Materials and methods
Patients from a family practice health clinic in Greater Accra, Ghana were surveyed in 2010 and again in 2011. Utlizing social research methods individuals were asked questions to determine their perceived risk of becoming infected with malaria and their knowledge, attitudes and beliefs towards disease. Participants were selected based on the criteria of being patients of the clinic, residents of Ghana and being parents.
In general participant responses indicated a good understanding of malaria transmission and prevention but on average participants believed that malaria transmission was inevitable suggesting that acceptance of prevention efforts is lacking.

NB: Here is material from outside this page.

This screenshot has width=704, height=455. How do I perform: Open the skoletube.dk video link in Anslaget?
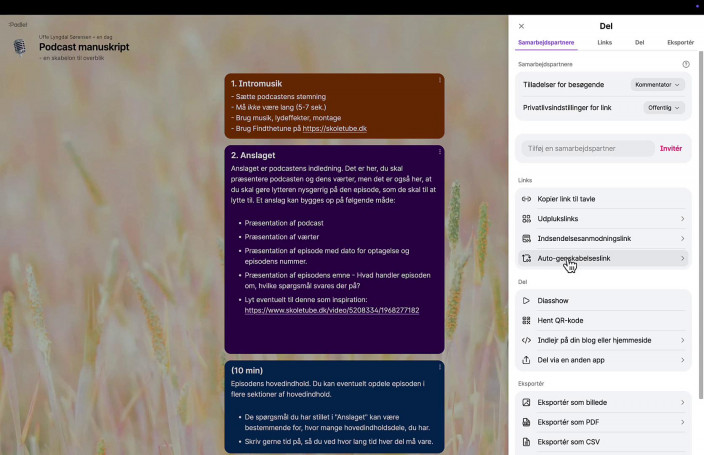click(331, 310)
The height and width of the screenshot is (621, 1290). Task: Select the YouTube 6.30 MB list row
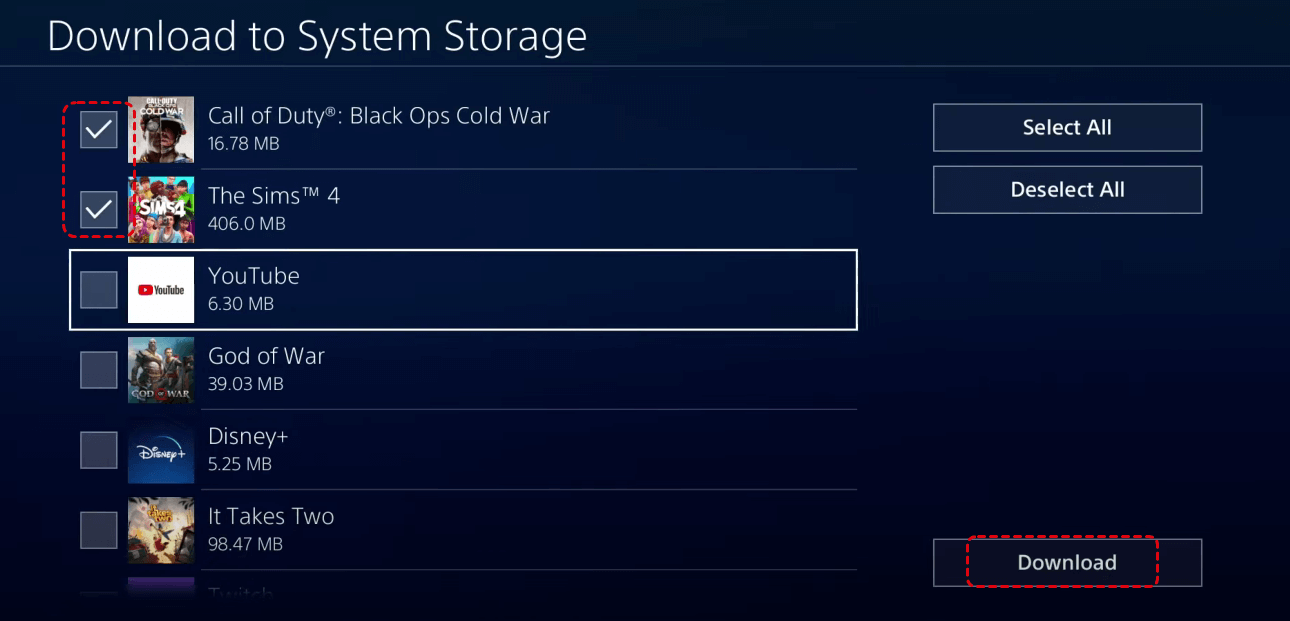click(x=463, y=290)
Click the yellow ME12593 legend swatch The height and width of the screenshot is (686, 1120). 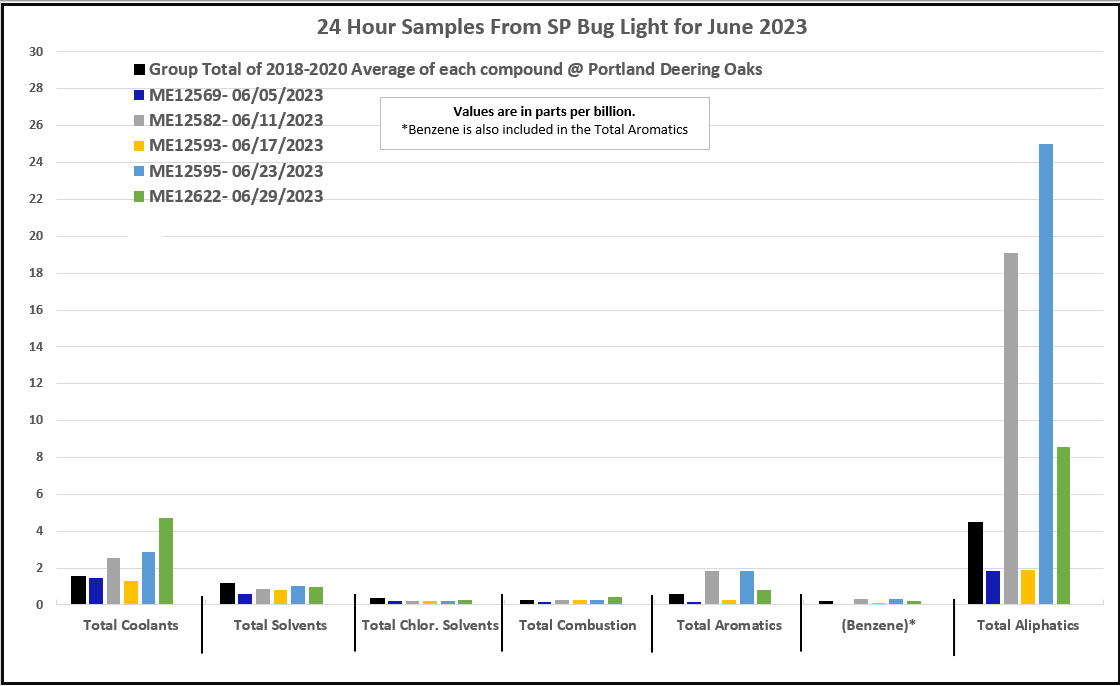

Males perceive their risk to be slightly higher by 0.5 compared to females; Older age groups had slightly higher perceived risks, with an increase of 0.2 for every seven years of age and participant with higher levels of education perceived their risks to be lower by 0.3 per every degree earned. As age increased, the number of modes of protection increase. Participants were more open towards protection usage for children versus themselves. However, participants indicated they owned nets, thought they were effective but did not use them. Overall responses did not indicate a perceived need for systematic protective products or action planning nor was there a belief real prevention efforts by the government were taking place.
Findings from this work suggest that prevention efforts at the macro levels could more effective if tied to the current individual belief systems regarding malaria. Findings from this work suggest that the perception of malaria prevention is possibly linked to the lack of consistent, systematic and in-depth education regarding the disease and how it related to personal efficacy in which to effect change in one’s own environment and with medically appropriate and safe repellent solutions.